MPs’ cash-for-query scam: Delhi Police again pulled up for shoddy probeAugust 10th, 2008 - 12:30 pm ICT by IANS
New Delhi, Aug 10 (IANS) Three years after the cash-for-query scam caught on camera 11 MPs accepting money in return for posing questions in parliament, a police probe has not got anywhere, prompting the Delhi High Court to again pull up the force for its “shoddy investigations”. This is in spite of the fact that the court had in April directed Delhi Police to wrap up their probe within six months.
Justice S.L. Bhayana had granted the additional time when the police told the court that voice samples of the 11 members of parliament had been sent to a forensic laboratory at Hyderabad.

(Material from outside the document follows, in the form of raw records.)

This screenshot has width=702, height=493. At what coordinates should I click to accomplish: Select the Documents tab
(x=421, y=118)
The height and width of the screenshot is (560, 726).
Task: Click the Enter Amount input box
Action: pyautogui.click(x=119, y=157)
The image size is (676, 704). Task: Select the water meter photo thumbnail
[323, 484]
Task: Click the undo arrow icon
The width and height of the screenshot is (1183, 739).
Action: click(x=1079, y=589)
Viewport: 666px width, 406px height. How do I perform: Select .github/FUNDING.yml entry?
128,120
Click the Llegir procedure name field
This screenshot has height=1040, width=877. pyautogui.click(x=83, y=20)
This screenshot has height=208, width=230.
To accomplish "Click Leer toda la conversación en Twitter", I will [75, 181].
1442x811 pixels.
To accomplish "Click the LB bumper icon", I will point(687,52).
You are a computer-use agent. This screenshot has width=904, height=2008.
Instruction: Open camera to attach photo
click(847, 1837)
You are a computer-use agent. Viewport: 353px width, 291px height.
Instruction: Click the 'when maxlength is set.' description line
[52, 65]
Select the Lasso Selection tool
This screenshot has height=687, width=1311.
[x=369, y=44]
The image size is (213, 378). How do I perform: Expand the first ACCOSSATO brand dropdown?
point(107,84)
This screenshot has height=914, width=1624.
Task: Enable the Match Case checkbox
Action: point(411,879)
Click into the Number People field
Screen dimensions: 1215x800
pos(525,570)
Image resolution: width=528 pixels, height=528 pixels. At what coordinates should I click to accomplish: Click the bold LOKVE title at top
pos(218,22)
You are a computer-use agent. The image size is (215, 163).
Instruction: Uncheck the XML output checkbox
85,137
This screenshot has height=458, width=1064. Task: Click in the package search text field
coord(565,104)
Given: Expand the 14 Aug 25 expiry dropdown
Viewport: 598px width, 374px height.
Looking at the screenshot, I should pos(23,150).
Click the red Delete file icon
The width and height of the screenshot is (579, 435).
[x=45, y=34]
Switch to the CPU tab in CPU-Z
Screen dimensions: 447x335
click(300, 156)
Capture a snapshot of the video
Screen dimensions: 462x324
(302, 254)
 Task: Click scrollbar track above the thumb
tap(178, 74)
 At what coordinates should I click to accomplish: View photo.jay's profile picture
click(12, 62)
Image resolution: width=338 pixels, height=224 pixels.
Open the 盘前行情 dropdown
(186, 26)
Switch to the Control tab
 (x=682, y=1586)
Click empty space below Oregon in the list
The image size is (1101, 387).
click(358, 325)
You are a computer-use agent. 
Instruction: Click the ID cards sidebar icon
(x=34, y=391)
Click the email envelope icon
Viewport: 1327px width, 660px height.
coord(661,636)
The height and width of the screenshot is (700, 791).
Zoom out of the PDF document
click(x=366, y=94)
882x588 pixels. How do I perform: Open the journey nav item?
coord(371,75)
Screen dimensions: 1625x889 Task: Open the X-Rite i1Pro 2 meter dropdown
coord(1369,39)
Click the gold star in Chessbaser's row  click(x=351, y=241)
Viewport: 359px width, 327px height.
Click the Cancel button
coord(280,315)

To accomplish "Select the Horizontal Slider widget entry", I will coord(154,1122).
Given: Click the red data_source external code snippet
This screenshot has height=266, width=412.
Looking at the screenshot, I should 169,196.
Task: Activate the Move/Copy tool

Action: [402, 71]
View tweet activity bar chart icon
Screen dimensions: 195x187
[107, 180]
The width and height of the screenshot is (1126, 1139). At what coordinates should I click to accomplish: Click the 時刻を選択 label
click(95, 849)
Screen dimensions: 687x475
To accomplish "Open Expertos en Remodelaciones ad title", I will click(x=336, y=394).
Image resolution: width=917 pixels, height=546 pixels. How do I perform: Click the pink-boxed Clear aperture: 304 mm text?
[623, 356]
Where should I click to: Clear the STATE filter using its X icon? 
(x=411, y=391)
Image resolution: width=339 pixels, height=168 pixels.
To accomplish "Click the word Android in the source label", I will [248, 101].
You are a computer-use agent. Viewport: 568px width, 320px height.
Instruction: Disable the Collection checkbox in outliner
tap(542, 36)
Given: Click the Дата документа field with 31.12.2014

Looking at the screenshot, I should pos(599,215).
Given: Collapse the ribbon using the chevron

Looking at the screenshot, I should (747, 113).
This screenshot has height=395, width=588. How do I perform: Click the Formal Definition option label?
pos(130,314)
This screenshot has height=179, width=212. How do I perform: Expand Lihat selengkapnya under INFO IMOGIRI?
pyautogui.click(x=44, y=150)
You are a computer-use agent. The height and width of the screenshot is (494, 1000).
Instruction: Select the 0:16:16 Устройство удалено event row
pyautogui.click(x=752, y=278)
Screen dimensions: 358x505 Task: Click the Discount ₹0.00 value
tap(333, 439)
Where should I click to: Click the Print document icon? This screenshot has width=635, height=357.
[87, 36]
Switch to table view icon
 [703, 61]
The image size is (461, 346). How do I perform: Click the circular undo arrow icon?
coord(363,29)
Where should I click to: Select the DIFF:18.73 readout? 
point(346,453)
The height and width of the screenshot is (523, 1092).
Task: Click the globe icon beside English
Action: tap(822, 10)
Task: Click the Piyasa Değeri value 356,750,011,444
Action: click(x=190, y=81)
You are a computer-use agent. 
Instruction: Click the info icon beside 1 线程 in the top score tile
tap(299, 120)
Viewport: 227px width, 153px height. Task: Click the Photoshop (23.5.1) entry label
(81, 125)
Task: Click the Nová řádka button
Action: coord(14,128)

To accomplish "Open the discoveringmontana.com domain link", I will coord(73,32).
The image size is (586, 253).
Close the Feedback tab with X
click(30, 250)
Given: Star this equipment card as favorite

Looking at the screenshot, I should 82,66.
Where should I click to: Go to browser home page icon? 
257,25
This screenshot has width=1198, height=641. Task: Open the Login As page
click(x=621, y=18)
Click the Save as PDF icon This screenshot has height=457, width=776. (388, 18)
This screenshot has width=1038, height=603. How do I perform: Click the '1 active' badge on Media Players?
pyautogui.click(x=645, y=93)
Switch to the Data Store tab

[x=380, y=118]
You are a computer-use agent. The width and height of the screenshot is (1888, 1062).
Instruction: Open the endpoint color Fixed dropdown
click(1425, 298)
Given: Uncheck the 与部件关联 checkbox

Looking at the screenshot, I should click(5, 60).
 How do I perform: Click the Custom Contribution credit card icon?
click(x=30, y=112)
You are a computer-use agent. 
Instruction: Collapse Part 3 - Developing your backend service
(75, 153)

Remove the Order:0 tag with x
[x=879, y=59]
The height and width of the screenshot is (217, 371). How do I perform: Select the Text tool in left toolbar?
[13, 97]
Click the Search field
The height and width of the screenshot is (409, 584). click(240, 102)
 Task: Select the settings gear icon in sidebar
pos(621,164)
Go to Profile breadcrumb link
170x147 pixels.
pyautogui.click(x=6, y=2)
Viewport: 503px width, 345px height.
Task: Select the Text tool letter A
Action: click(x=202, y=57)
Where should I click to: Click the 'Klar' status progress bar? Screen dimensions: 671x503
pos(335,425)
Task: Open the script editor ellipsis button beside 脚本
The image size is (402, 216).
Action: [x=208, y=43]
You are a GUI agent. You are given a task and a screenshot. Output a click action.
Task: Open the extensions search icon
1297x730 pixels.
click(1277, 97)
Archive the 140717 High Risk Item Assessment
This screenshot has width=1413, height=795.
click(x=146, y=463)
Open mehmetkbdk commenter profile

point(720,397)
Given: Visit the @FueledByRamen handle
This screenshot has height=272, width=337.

Earlier this month, the police informed the court that they have yet to receive a report from the laboratory.
“You are taking things too lightly. You should speed up the investigations,” Bhayana said, also ordering the laboratory to send its report at the earliest.
This is the third time in the last 10 months that the court has pulled up the police for their “shoddy investigations” and their failure to book the guilty MPs under the Prevention of Corruption Act.
The MPs were caught on camera in a sting operation titled “Duryodhan” conducted by news website Cobra Post and telecast by TV news channel Aaj Tak in 2005.
Held guilty by the Ethics Committee of Parliament, the 11 MPs were divested of their membership of parliament on the committee’s recommendation.
The police had registered a First Information Report (FIR), as suggested by the Ethics Committee, against the middlemen, private secretaries of the MPs and officials in the parliamentary party offices who had arranged the meetings between the reporters and the MPs.
Last November, high court judge S.N. Dhingra, while directing the police not to single out some people and leave out the MPs, observed that it was obligatory upon the police to book all those involved in the offence of taking money for raising questions in parliament.
Passing an order on a petition filed by Cobra Post editor-in-chief Anirudh Bahal, Dhingra had directed the police to complete the probe by April.
“The whole country had watched the sting operation but the police seem to have no eyes and no ears,” Dhingra said while directing the police not to single out some people and leave out the MPs.
The order had come on Bahal’s petition urging that the FIR against him be cancelled as its registration was illegal and had resulted in unreasonable restrictions on his fundamental right of free speech.
Bahal defended the use of under-cover investigations, submitting that the expose could not have been possible without a sting operation. As he was associated with the fourth estate, it was his duty to bring out the truth before the public, he contended.
Dismissing this contention, Dhingra had said that Bahal could claim protection as claimed by him during the trial and not at the investigation stage.